This detour into romance and personal drama provides a brief intermission in the film's second half, before the film ends with Napoléon's triumphant charge into Italy at the head of his new army. At this point, Gance expands the frame using his innovative three-camera Polyvision system, giving the final fifteen minutes of the film a stunning grandeur that truly conveys the scope of the director's vision. Gance uses this revolutionary technique for both panoramic vistas — albeit imperfect ones with visible seams — and triptychs of images, often framing central images of Napoléon with columns of marching soldiers or stormy, dramatic skies on either side of him. Several times, Gance even uses the triple images for sensory-overload collages that juxtapose the conquering general with images of his bride back at home, his soldiers, maps of his military plans, and other layered images, suggesting Napoléon's divided thoughts as well as the frenzy of battle.
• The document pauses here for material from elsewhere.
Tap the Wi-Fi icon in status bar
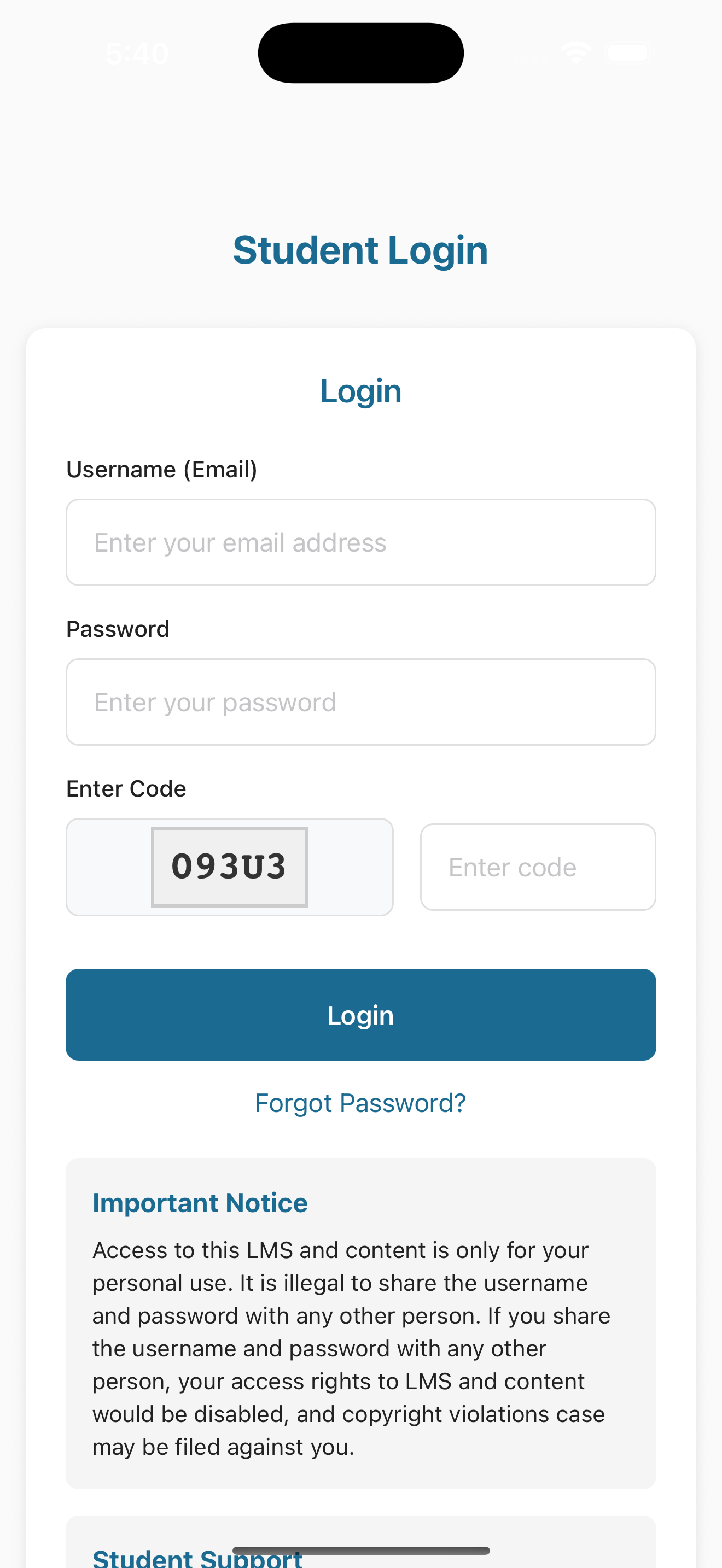 575,52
Gance's epic is one of the greatest masterpieces of the silent era, an indisputable technical achievement that summed up everything the young medium was capable of at the time, and which remains bracing, thrilling, visceral, and modern-feeling even over 80 years later. It's a work of potent hagiography that expresses its sense of historical scale in the quality and vigor of its images, using the full breadth of the cinema's expressive potential in order to get at the towering stature and importance of this complicated figure.

Thursday, August 2, 2012

College


Buster Keaton's penultimate independent film before signing with MGM, College is not one of the silent comic's better efforts. Credited to director James W. Horne, it was, like Keaton's other silent features, actually directed almost entirely by Keaton himself, but it's a little lackluster and pedestrian compared to his other work, especially considering he'd just made his absolutely brilliant masterpiece The General.
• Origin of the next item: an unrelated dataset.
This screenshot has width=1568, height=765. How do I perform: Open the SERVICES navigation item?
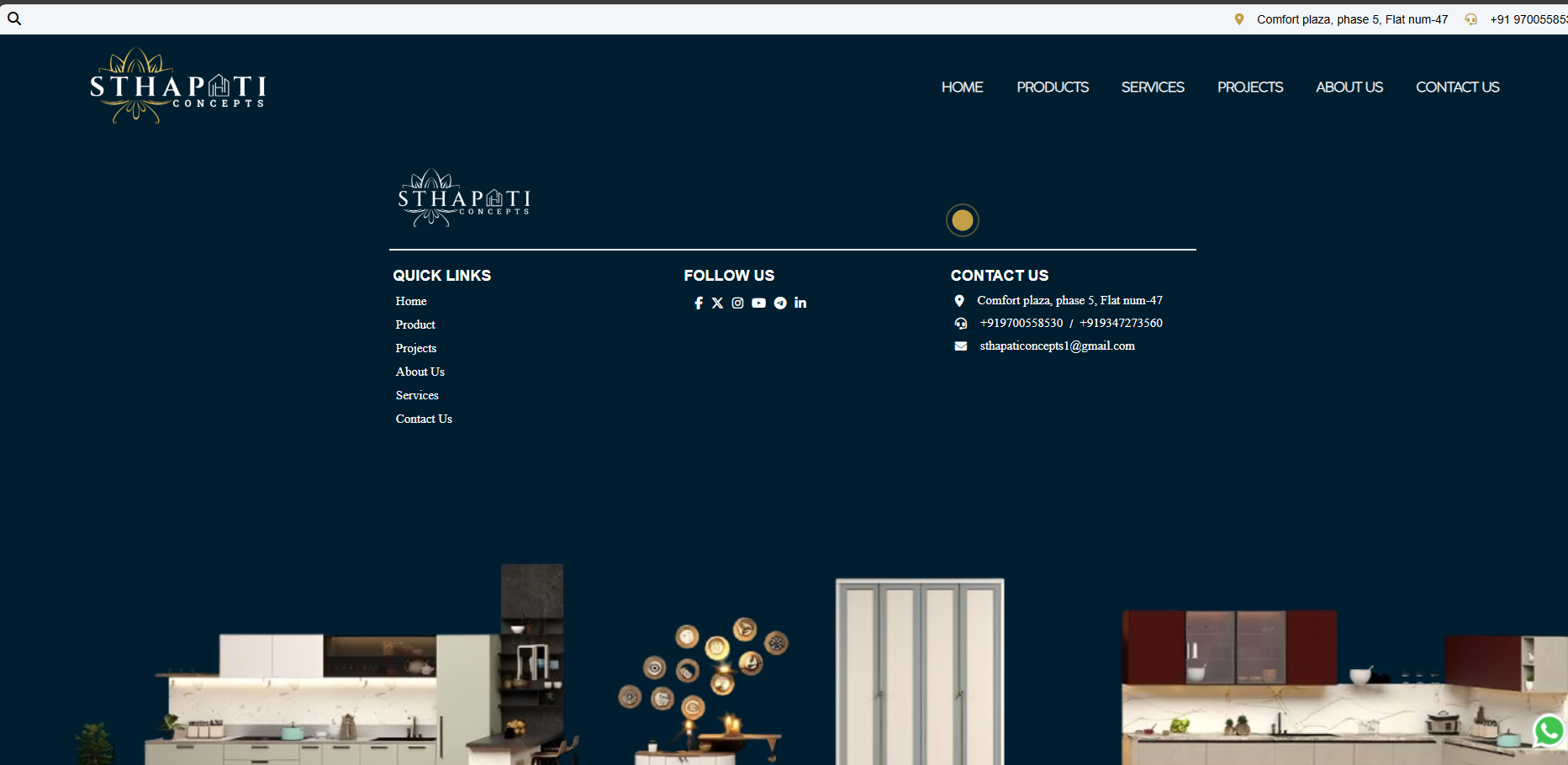(x=1152, y=87)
Keaton plays a high school graduate who's eager to impress Mary (Anne Cornwall), the girl he loves, by demonstrating that he's not just a bookish intellectual but can also excel at athletics. That's certainly casting himself against type, since Keaton's primary attribute had always been his physicality and athleticism, so the fact that he spends the bulk of the film clumsily failing to pull off athletic feats might account for its lesser status. Some of the gags are amusing, but not uproariously funny by any means, and not enough of a compensation for the lack of Keaton's daring stuntwork. The middle of the film is dominated by a long section in which he tries his hand at a number of sports and track events, comically failing to clear hurdles, crashing into the pole when attempting high jumps, and best of all, doing a pole vault in which he attempts to climb the pole when it's briefly standing straight up.
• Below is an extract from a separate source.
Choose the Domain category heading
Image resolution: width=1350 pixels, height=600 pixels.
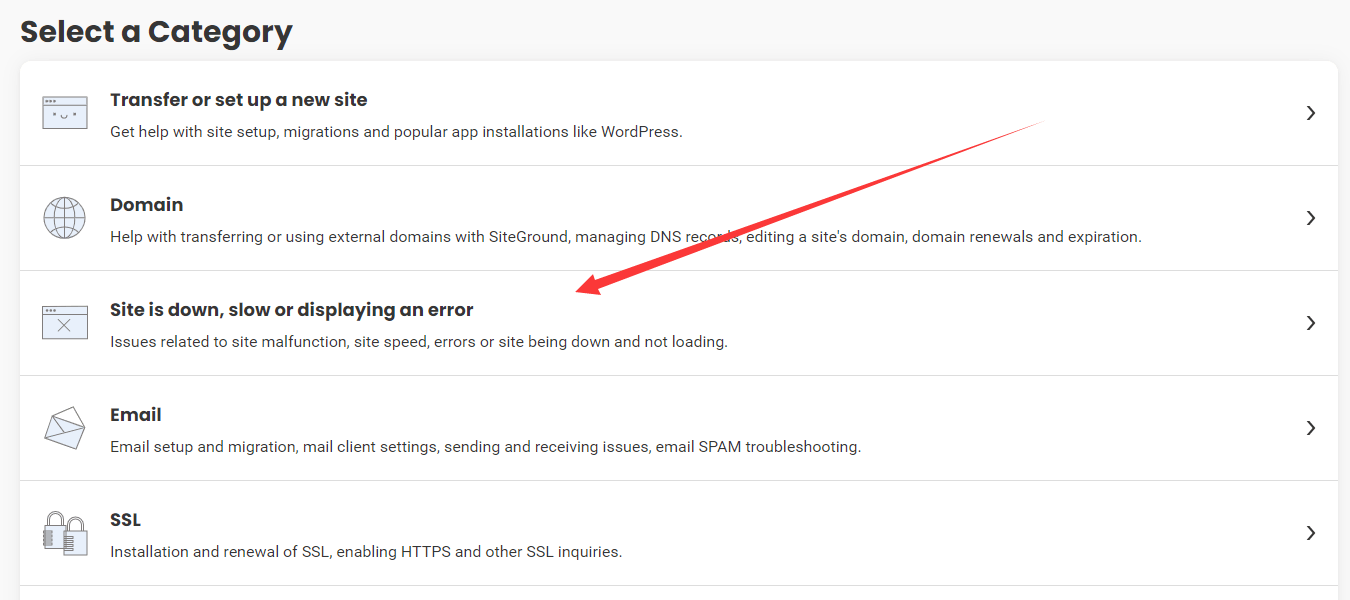146,205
It's faintly amusing, but it all lacks the clever staging and precision of Keaton's best comedy; these are simple jokes about physical incompetence and clumsiness that any slapstick comedian of the era could have pulled off, when Keaton is capable of so much more. The crew race that serves as the film's climax is also lacking in the typical excitement of Keaton's best chases and races, though there's a nice sight gag when the boat's rudder comes loose, causing Keaton to tie it to his backside and stick his rear in the water to steer. That gag pays off again after the race when Keaton's fin repeatedly slaps girls in the ass every time he turns around, causing one of them to slap him.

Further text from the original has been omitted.